▸ REQUIRED ACTIONS:
**A.** Please list each format that the text on flipping the classroom names for delivering content outside of class.
**B.** Write what comes next in the text on flipping the classroom, starting after its final sentence.

▸ DOCUMENT SEGMENT:
○ ○ ○ ○ ○
The grant was received from the Davis Educational Foundation, established by Stanton and Elisabeth Davis after Mr. Davis's retirement as chairman of Shaw's Supermarkets, Inc.
This follows a recent $172,000 grant from the National Science Foundation, which allowed the Department of Mathematics in the College of Arts and Sciences to expand its library of course materials, prepare more faculty to use this approach, and assess the method's effectiveness.
"Flipping the classroom” describes an approach where the delivery of content is moved largely outside of the classroom, typically in multiple formats, including short videos, readings, interactive web activities, and mobile apps. Students can view the content as often as they like. Class time focuses on application of knowledge in the form of skill practice, problem solving, analysis, synthesis, and evaluation, with the instructor there to facilitate, guide, and diagnose areas of difficulty.
In general, and at UHart, "flipping the classroom" has most often been practiced in the STEM disciplines. Faculty members in the Department of Mathematics in the College of Arts and Sciences undertook a complete revision of calculus, using a flipped classroom model. The results have been encouraging as the department, in addition to receiving the NSF grant, has received national attention as one of the most successful in the United States based on a survey of undergraduate Calculus I courses by the Mathematical Association of America (MAA).
○ ○ ○ ○ ○
▸ SUPPLIED ENTRIES:
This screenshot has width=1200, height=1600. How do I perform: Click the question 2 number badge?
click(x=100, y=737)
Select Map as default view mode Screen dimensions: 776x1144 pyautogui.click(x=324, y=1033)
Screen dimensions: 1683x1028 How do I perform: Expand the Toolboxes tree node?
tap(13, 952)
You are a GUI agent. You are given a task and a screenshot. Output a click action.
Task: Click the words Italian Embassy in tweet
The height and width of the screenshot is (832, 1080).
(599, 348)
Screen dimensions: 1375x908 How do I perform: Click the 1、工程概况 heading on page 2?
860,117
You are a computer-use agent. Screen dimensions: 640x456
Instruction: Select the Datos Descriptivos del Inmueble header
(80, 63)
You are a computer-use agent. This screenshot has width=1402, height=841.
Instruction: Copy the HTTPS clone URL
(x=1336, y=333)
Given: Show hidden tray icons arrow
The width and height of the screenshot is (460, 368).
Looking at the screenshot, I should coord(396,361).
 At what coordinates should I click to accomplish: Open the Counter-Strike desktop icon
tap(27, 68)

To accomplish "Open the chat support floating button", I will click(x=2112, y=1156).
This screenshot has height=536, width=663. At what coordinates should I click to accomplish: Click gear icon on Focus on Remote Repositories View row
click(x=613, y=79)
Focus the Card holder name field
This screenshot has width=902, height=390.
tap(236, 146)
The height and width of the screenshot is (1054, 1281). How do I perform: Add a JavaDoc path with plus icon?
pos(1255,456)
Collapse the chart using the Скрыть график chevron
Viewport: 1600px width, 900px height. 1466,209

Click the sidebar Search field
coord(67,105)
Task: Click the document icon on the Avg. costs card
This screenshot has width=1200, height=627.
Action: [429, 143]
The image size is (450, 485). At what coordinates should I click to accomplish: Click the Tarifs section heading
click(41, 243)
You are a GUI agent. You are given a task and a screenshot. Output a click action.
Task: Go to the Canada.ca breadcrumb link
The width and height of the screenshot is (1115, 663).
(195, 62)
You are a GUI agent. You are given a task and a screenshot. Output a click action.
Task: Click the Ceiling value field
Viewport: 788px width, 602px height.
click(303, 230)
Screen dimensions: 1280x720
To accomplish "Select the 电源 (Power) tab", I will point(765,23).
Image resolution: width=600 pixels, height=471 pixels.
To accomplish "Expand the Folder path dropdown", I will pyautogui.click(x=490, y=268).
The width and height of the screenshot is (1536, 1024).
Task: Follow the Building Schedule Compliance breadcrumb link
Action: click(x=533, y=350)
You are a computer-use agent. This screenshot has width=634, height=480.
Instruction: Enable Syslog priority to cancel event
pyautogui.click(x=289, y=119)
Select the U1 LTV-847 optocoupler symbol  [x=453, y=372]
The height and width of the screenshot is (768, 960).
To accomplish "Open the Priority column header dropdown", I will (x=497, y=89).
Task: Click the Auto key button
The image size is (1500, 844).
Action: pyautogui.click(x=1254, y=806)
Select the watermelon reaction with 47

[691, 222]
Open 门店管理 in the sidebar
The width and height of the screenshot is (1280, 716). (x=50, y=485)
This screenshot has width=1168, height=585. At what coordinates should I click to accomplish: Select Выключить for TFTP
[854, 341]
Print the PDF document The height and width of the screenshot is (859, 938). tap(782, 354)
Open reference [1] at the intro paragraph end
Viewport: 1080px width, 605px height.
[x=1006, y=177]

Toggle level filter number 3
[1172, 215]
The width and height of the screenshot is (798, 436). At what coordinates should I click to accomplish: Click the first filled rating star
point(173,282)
○ ○ ○ ○ ○
▸ ANSWERS TO THE EXERCISES:
**A.**
- Short videos
- Readings
- Interactive web activities
- Mobile apps

**B.**
The Davis Educational Foundation grant will focus on building a community of teachers and scholars who are willing and able to deploy the inverted classroom pedagogy, engage in systematic investigation of the effectiveness of their methods, and serve as mentors and role models for other faculty members in their departments and related disciplines. Over the three-year grant period, more than 20 faculty members from the sciences, engineering, education, the social sciences, and the humanities will implement this pedagogy in courses at all levels.